* begin Records for this task *

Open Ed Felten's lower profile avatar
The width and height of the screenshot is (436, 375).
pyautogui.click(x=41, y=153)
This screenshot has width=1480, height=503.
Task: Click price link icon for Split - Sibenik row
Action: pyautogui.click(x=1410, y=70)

* end Records for this task *

Directions:
Can you repeat these rows with "Open" switched to "Select" and everything else left unchanged?

Result below:
Select Ed Felten's lower profile avatar
The width and height of the screenshot is (436, 375).
pyautogui.click(x=41, y=153)
This screenshot has width=1480, height=503.
Task: Click price link icon for Split - Sibenik row
Action: pyautogui.click(x=1410, y=70)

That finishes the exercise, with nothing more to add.